### The problem
Count every line of the data that includes "large". State only the number.
────────────────────────────────────────
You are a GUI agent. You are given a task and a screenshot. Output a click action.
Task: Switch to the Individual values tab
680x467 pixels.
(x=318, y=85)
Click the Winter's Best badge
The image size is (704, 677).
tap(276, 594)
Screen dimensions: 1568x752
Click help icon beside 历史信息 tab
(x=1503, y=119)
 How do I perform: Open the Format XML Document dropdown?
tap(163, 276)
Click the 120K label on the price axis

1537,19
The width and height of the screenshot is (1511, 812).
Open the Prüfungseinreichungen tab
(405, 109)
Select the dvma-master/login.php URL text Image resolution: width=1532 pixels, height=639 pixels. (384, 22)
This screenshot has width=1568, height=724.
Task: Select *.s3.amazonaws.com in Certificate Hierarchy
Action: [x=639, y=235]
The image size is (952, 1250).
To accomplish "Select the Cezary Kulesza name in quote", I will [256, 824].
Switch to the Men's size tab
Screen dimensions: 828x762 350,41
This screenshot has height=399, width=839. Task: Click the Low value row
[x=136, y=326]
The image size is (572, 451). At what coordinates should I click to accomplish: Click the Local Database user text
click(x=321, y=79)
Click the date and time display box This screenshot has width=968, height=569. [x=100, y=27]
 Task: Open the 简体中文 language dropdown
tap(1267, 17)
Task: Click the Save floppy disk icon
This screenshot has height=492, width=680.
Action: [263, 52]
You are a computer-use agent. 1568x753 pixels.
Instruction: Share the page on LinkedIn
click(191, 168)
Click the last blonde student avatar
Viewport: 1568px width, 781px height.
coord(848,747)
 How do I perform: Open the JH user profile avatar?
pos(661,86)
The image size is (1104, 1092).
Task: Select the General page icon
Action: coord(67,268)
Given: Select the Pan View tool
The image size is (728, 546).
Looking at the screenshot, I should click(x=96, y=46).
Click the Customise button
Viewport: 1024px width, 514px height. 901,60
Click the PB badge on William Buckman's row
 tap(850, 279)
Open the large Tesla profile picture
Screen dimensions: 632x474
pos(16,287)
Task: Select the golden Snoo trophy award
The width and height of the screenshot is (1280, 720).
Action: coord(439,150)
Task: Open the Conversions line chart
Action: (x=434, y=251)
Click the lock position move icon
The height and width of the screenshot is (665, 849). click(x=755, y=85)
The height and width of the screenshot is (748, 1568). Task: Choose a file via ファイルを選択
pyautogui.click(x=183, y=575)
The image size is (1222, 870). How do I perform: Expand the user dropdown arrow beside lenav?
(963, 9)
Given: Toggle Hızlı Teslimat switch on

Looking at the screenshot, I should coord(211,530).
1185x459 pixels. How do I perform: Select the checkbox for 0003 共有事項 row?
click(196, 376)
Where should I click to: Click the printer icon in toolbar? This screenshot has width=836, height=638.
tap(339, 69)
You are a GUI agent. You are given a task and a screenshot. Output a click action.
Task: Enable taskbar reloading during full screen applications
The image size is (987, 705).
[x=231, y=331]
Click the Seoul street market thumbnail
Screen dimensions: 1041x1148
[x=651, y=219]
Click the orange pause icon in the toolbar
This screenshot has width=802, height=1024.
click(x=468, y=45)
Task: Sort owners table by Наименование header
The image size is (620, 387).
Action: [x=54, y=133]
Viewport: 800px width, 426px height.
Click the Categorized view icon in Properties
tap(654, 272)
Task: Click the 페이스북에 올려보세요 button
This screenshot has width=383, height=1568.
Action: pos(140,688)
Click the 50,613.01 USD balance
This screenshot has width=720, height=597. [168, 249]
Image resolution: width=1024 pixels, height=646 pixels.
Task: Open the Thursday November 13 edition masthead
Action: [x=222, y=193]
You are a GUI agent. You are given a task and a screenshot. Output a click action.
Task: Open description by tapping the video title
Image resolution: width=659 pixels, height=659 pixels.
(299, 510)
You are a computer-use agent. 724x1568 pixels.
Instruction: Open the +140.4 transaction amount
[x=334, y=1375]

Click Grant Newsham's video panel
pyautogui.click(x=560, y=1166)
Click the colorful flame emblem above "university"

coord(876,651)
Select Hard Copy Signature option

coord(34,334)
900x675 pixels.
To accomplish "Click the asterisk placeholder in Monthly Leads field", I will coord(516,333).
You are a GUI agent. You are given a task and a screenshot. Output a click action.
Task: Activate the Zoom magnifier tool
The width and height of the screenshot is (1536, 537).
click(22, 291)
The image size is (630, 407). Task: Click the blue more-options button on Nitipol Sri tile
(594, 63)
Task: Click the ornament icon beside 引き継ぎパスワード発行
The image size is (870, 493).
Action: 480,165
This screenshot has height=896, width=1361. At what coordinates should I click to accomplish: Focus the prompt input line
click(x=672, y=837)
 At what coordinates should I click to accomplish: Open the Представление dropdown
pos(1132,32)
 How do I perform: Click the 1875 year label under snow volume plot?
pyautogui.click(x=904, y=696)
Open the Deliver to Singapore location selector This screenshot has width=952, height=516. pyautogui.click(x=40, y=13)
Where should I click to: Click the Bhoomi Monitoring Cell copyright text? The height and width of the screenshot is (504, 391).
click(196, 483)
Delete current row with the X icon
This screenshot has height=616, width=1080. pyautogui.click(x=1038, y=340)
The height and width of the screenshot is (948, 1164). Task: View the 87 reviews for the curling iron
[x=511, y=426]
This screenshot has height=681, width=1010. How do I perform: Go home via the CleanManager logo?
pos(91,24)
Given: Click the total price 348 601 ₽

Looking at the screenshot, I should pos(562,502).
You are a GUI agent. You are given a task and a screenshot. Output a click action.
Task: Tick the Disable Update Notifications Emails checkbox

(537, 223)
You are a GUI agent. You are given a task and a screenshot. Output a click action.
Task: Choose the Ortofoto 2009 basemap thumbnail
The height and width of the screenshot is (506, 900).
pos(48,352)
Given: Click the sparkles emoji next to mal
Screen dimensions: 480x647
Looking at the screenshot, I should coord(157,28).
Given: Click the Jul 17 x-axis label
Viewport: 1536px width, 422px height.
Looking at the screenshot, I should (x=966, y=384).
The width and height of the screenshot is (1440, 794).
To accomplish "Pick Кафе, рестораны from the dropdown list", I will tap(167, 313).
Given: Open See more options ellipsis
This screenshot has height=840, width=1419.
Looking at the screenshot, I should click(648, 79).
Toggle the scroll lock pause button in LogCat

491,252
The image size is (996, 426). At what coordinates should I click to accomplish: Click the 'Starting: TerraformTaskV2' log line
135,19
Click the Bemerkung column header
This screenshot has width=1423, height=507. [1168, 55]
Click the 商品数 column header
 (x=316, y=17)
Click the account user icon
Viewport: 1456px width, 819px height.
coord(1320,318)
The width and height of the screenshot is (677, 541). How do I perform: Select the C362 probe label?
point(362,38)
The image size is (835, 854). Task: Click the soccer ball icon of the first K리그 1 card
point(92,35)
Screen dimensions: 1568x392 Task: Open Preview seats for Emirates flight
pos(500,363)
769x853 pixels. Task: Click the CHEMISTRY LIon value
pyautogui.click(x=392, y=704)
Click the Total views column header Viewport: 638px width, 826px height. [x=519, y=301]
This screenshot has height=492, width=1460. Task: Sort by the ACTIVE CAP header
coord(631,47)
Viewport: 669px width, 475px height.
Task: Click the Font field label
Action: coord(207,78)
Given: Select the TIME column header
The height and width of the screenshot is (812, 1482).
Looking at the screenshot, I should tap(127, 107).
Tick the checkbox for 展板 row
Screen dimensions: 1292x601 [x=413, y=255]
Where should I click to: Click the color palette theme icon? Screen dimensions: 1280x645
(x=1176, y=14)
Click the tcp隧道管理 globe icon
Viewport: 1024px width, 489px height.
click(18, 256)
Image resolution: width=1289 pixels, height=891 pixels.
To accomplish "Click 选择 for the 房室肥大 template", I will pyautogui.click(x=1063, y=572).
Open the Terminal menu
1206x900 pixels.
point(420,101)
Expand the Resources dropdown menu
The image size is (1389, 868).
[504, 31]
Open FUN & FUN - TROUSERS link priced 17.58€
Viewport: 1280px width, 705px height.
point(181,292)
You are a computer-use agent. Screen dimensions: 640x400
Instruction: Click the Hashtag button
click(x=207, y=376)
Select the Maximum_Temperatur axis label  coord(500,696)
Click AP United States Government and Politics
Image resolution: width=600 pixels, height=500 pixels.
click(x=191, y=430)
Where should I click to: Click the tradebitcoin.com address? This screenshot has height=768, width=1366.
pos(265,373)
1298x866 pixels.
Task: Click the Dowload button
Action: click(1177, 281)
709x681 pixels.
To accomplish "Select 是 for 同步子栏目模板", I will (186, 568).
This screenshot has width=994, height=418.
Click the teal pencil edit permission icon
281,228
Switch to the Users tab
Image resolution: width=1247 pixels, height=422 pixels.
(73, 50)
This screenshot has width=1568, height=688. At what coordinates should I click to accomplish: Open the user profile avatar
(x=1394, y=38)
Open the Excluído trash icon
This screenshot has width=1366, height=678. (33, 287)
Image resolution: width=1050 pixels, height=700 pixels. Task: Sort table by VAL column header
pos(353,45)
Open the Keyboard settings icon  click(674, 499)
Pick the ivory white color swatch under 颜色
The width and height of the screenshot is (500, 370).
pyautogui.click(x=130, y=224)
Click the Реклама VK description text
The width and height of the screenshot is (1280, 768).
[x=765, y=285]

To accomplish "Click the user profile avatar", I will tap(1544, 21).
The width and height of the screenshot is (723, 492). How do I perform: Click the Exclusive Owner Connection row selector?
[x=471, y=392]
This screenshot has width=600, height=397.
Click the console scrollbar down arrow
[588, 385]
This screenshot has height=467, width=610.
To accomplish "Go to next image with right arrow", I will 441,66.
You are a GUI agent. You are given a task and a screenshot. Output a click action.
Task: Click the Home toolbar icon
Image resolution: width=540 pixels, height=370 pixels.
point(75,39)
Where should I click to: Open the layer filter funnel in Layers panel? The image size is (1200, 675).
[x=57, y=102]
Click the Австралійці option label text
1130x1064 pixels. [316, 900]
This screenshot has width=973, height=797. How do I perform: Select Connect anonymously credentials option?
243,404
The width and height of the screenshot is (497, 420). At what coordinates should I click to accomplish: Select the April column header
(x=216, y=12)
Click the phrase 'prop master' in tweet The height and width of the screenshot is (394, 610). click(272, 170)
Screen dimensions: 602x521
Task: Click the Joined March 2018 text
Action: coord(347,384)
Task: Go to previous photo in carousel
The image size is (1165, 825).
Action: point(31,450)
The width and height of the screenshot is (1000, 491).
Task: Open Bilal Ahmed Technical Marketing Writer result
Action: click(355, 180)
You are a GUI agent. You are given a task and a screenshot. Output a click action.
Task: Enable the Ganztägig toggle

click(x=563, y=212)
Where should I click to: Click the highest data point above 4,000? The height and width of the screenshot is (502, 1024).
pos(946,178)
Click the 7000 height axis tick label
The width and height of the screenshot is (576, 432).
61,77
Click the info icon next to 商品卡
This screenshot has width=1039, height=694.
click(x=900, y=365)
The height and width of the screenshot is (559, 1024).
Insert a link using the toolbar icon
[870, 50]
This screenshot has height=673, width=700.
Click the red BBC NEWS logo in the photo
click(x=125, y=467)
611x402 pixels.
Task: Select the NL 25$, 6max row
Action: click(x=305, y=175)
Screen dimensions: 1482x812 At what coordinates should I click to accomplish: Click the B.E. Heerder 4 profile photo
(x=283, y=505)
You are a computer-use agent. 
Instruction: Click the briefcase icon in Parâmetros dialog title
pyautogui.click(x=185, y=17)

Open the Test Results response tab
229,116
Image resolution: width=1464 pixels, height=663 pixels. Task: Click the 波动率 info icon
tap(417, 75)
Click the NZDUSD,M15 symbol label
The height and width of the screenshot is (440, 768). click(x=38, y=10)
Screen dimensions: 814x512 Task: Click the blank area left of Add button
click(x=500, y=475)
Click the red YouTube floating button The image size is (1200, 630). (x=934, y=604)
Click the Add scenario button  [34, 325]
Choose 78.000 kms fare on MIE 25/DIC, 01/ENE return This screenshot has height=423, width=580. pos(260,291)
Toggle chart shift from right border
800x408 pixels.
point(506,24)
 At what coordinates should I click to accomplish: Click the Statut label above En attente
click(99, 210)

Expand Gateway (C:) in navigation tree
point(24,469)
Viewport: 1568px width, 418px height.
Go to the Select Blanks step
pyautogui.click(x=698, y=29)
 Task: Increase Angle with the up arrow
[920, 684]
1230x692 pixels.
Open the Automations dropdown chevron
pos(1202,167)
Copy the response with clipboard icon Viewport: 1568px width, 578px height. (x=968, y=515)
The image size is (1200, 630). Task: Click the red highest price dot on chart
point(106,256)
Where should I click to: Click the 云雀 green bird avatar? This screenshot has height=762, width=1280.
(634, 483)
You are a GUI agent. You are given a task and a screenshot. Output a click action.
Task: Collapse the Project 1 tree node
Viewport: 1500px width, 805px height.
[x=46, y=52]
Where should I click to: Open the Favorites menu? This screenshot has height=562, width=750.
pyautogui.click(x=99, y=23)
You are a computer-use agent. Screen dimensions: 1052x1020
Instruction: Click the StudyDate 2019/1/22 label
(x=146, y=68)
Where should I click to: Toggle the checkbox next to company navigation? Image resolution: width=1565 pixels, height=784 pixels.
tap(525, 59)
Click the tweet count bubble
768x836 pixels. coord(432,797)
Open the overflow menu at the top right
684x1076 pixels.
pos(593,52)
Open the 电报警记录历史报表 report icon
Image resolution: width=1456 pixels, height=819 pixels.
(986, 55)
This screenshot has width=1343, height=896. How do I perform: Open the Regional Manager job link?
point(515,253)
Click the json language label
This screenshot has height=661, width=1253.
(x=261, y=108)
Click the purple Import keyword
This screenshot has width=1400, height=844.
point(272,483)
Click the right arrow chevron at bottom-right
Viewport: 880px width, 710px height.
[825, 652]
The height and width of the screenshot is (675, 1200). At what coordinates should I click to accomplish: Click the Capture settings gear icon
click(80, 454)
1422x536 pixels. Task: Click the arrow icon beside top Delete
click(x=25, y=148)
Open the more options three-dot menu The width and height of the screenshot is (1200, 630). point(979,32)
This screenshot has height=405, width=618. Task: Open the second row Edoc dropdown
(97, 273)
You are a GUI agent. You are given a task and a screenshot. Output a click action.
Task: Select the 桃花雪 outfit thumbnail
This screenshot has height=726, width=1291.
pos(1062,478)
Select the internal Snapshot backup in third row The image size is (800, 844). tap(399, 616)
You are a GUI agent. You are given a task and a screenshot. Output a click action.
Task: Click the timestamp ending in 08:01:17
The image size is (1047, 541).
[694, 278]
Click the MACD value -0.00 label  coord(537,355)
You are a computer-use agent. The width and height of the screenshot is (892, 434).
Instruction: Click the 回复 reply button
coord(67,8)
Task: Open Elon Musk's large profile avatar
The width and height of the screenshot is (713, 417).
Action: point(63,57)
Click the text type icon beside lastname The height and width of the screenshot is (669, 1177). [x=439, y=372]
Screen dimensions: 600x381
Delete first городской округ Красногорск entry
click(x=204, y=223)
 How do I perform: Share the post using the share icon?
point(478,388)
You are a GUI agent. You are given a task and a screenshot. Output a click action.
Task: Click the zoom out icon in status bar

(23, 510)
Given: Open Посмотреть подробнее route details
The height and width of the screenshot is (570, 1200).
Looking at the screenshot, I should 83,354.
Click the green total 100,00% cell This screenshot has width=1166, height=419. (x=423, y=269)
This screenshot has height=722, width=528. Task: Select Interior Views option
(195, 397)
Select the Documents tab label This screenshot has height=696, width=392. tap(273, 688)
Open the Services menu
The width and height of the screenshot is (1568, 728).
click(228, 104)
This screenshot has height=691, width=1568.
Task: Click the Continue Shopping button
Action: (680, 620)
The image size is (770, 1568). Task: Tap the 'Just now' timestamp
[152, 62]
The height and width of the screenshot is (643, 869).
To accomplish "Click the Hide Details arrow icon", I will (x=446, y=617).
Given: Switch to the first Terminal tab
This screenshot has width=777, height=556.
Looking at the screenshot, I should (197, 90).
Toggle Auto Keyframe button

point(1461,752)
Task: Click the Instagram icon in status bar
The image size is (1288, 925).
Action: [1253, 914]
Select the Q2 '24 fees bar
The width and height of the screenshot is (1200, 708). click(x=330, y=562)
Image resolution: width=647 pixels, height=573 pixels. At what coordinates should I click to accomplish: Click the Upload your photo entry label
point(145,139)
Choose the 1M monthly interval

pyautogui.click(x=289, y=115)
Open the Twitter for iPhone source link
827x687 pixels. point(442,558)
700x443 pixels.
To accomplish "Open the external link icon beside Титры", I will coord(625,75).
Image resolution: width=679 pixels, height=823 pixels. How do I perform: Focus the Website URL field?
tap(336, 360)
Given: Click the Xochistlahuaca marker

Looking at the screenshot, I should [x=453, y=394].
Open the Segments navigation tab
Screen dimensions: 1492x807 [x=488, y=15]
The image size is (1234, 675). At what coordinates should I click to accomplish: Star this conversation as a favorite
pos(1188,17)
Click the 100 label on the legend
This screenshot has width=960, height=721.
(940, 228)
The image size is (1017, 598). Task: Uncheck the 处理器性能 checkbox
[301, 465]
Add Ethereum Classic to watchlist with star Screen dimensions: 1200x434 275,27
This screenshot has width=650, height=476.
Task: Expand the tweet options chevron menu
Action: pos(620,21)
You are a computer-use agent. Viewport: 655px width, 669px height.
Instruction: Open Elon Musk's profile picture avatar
────────────────────────────────────────
### Worked solution
2